• **EJERCICIO PROPUESTO**
Copia tal cual el pasaje del texto sobre Warhol que va de "La tarde del" a "con una pistola.".

Así se forjó una estética donde el autor desaparecía tras la multiplicación de sus obras. No obstante, incluso en ese sistema casi mecánico, su arte mantenía una vitalidad latente: la de una cultura obsesionada con la juventud, el consumo y la fama.
La tarde del 3 de junio de 1968 alteró esa lógica para siempre. Valerie Solanas, escritora y feminista radical, autora del manifiesto SCUM (Society for Cutting Up Men), irrumpió en The Factory con una pistola.
Tras una breve discusión, le disparó a Warhol. La bala le atravesó el pecho, dañándole órganos vitales: pulmón, hígado, bazo, esófago, estómago. Fue declarado clínicamente muerto por un instante. Contra todo pronóstico, sobrevivió.
Las secuelas físicas fueron graves. Las emocionales, aún más profundas. A pesar de que él restó dramatismo al suceso —“No seas tonto. Antes pensaba que sería divertido estar muerto. Ahora sé que es divertido estar vivo”—, el miedo a morir lo acompañó desde entonces, intensificando viejas heridas que arrastraba desde la infancia.

• **CONJUNTO DE REGISTROS**
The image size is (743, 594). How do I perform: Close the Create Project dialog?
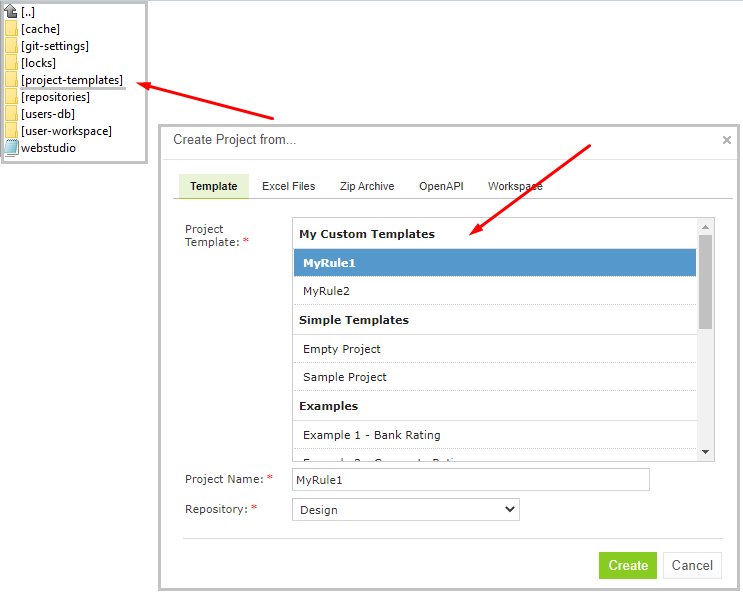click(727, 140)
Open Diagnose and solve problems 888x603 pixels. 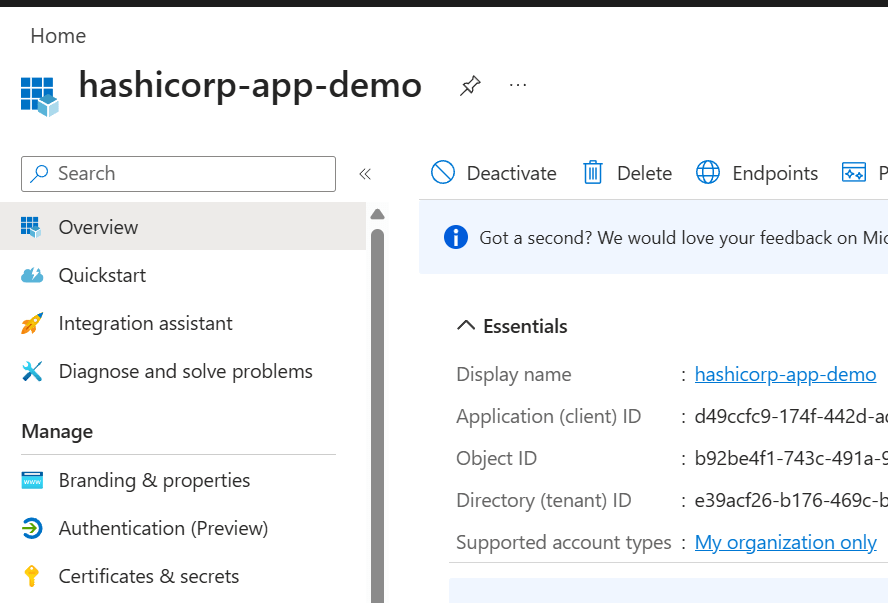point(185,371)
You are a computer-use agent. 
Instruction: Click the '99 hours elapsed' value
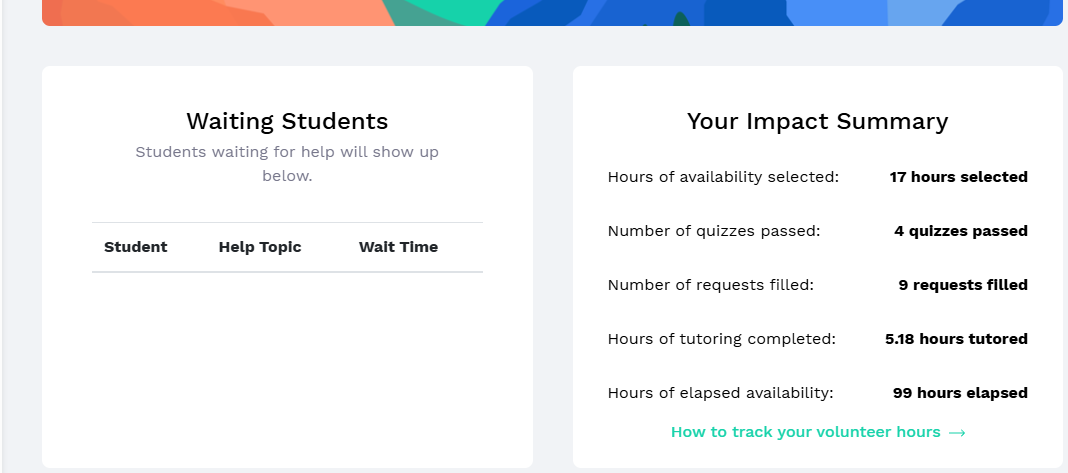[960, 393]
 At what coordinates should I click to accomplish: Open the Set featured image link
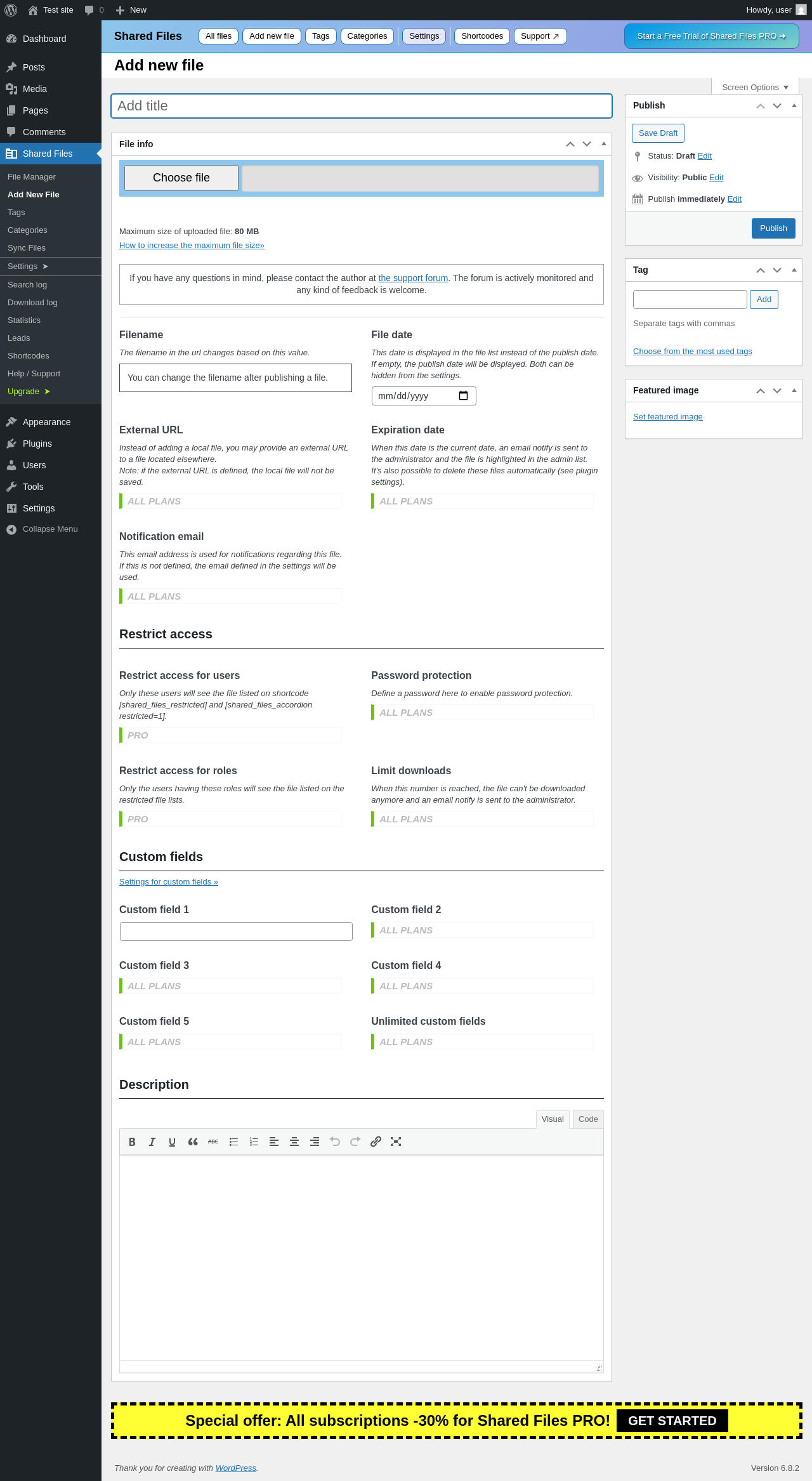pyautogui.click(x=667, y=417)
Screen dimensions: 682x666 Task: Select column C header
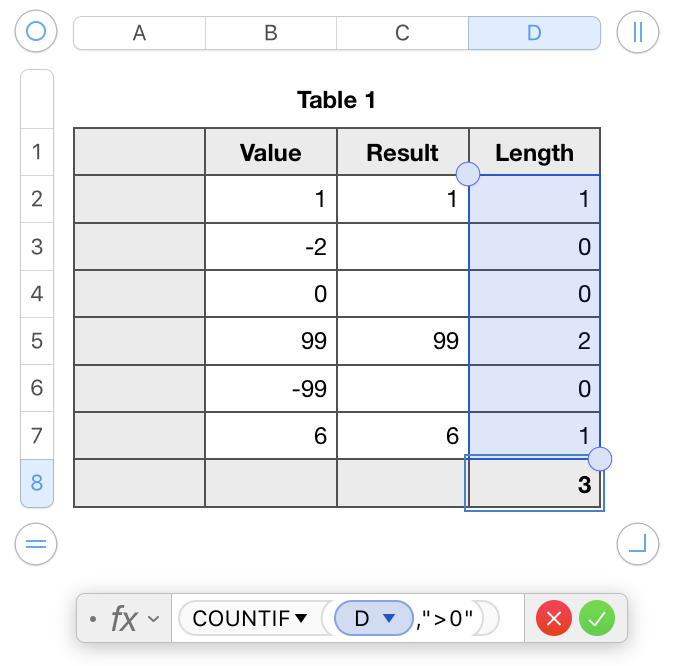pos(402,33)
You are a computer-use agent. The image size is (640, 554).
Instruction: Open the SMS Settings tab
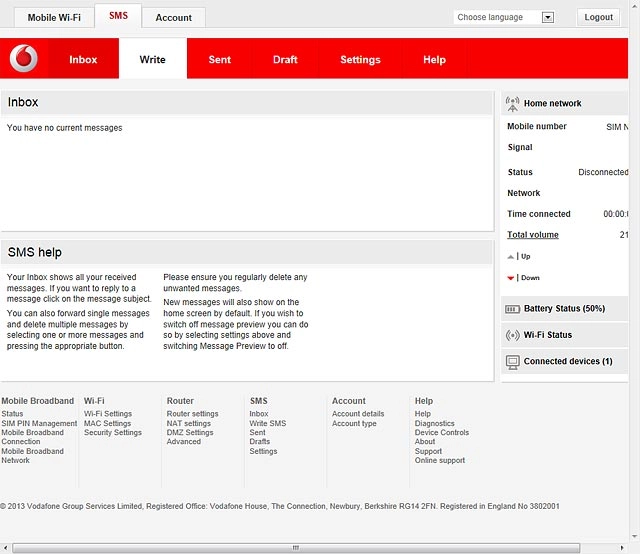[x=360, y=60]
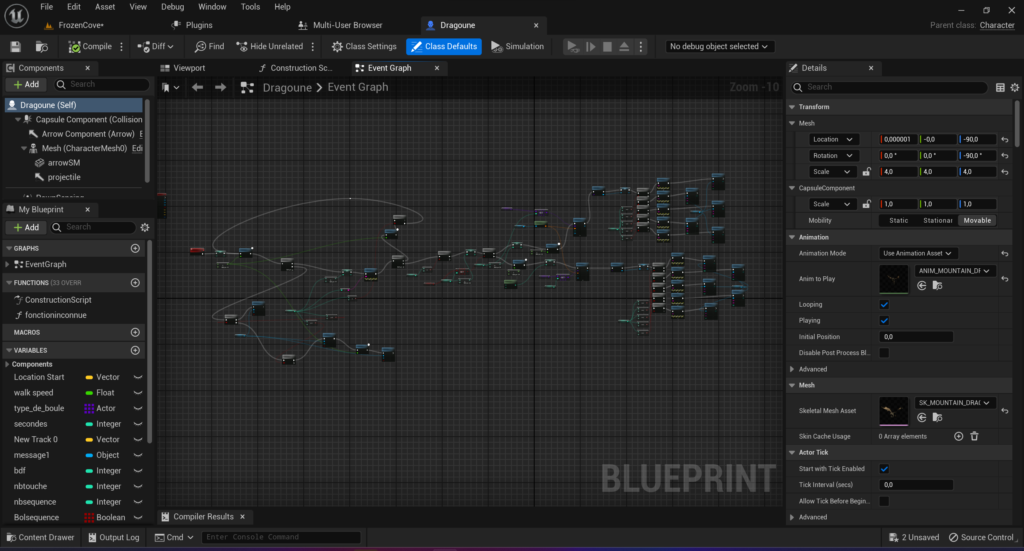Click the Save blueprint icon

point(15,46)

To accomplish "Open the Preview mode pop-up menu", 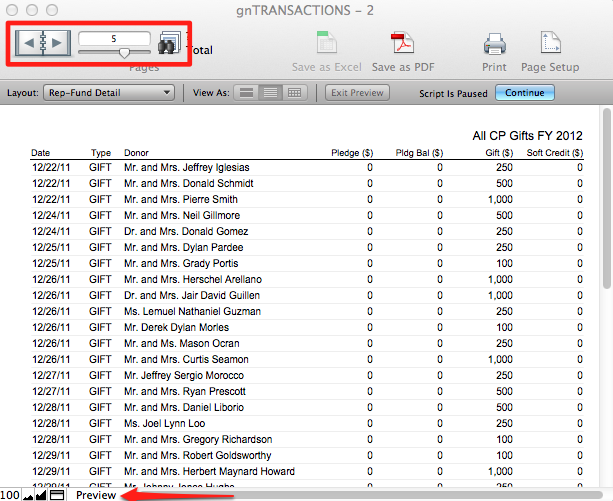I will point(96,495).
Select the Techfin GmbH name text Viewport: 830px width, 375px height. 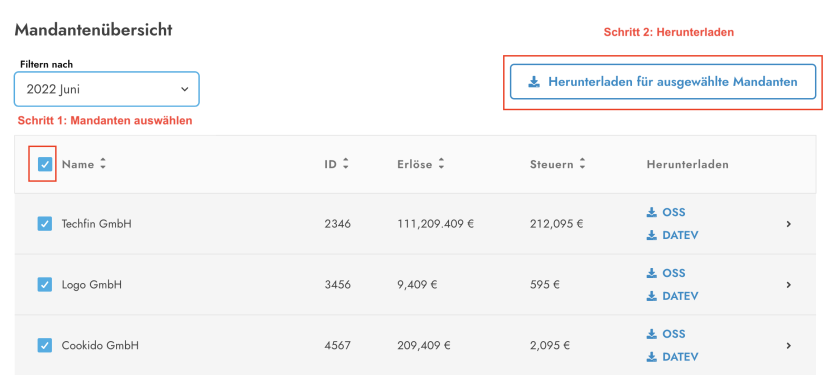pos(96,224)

• **SOLUCIÓN DEL EJERCICIO**
La tarde del 3 de junio de 1968 alteró esa lógica para siempre. Valerie Solanas, escritora y feminista radical, autora del manifiesto SCUM (Society for Cutting Up Men), irrumpió en The Factory con una pistola.